A film based on a Broadway musical based on a true story--like a game of broken telephone, something appears to have been lost along the way.

Natalie Wood stars Gypsy as Louise, the gawky teen that would one day become Gypsy Rose Lee, one of the most famous strippers of all time. Pushed onto the stage early in life by her domineering mother, Rose (Rosalind Russell), Louise was always second fiddle to her cuter, blonder, and more talented sister, June (Morgan Brittany as the younger version, Ann Jillian as the teenaged version). Louise is the kind of girl who is always doing for other people, never really thinking of herself, and thanks to her mother's antics, convinced she has nothing to offer anyway. It isn't until June makes a run for it (in the play, eloping with the boy her sister has a crush on; in the movie, for some reason, eloping with a different fellow) and leaves Rose with no other options that Louise is pushed front and center--and even then, doing something unexpected. The transformation from vaudeville singer to burlesque stripper is abrupt and accidental, and then the rise of fame glossed over in a montage of performances that shows the newly dubbed Gypsy going from tentative peeler to full-fledged sensation.


I was actually surprised that so much of this 1962 movie was focused on the years of trying to make a go of it during vaudeville's death throes (you can hear some of Broadway's resentment of the movie industry seeping out in the dialogue) rather than Gypsy's later fame. I knew it was a mother-daughter story, but I had no idea that, really, this is the mother's story more than that of her daughter. It fits, though, since there is much contention about whose dream is really being served in the non-stop musical touring, that of the young girls or of their envious, attention-starved mother. Rosalind Russell, who delivered two of cinema's greatest comedic performances in The Women and His Girl Friday [review], proved she was just as much a force of nature several decades later with her portrayal of Rose in Gypsy. She pushes the movie along by sheer force of will, practically shoving it forward through her own undeniable physicality.

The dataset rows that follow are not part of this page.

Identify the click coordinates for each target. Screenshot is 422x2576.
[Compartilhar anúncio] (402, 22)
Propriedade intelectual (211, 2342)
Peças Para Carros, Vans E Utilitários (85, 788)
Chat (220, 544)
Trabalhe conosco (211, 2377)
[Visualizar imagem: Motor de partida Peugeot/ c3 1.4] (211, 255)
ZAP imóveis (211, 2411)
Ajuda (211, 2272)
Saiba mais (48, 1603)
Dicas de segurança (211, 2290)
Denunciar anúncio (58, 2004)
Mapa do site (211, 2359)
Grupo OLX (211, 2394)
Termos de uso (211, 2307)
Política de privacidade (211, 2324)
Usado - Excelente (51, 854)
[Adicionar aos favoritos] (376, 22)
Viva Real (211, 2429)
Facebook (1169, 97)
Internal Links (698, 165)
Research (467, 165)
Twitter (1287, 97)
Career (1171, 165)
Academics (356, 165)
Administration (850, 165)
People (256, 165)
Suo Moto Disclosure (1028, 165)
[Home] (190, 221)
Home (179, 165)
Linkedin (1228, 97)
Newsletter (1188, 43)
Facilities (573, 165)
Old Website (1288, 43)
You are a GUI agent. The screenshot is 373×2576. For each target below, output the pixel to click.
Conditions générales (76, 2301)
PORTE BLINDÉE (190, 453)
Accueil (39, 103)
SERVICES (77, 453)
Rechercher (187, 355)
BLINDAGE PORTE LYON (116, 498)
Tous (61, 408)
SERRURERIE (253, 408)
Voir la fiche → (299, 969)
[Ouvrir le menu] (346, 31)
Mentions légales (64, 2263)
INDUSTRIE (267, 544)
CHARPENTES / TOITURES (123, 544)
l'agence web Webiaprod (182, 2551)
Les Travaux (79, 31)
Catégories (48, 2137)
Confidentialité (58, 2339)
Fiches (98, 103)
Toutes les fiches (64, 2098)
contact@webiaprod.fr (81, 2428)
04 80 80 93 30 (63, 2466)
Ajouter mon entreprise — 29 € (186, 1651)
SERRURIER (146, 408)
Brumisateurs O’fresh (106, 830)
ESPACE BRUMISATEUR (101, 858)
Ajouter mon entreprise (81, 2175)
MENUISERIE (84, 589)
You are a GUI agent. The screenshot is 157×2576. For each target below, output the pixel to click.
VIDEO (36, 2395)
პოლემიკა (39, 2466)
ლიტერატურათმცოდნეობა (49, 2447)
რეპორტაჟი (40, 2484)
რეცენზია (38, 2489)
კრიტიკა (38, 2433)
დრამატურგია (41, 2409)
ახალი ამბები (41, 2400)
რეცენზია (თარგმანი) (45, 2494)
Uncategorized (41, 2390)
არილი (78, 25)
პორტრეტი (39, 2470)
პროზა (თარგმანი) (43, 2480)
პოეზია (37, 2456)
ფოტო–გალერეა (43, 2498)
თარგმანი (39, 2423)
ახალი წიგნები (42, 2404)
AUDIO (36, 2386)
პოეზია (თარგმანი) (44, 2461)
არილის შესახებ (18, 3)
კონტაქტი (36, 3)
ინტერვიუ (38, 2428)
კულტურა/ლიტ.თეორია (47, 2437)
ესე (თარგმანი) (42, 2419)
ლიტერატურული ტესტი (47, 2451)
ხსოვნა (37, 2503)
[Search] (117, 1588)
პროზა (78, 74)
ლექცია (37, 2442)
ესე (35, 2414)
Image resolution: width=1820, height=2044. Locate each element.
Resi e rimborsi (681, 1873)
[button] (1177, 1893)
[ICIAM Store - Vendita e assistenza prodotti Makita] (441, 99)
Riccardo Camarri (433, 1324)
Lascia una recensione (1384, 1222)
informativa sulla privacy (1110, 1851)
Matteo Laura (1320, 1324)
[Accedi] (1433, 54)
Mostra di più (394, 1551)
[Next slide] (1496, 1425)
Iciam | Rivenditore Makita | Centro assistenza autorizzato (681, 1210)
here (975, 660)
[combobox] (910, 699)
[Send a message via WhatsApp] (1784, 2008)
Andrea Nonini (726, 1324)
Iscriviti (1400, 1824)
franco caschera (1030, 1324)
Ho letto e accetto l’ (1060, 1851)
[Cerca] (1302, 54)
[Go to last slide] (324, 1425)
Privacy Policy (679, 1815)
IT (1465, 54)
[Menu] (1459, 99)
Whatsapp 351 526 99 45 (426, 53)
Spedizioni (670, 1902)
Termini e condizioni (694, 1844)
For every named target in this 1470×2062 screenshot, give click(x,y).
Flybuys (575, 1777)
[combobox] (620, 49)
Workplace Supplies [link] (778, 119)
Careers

Thank God, too, because there is not much else giving Gypsy momentum. The title role is a bit of a non-starter, with Wood forced into the meek background for most of the picture, saving it all for one bravura monologue when she asserts herself at last. The supporting cast is fine, including a rock solid Karl Malden, but the production is plodding. I know that the play is considered a classic, but I didn't find any of the Jule Styne and Stephen Sondheim songs to be all that memorable (and dare I say that some of the lyrics were downright silly?). Though dance-legend Jerome Robbins choreographed the musical numbers with expected verve, Mervyn LeRoy's direction seems almost scared of getting too close to all that musical energy. He frames much of the movie in static shots taken from the middle distance or farther back, as if one were seated in a theatre watching Gypsy on a stage. Natalie Wood looks beautiful when she is finally allowed to dress up to dress down, but a near-sighted guy like me had to squint just to see her. I'm watching a movie, how the hell did I get stuck in the cheap seats? Maybe LeRoy was still shy from getting splashed on during that Esther Williams picture he directed.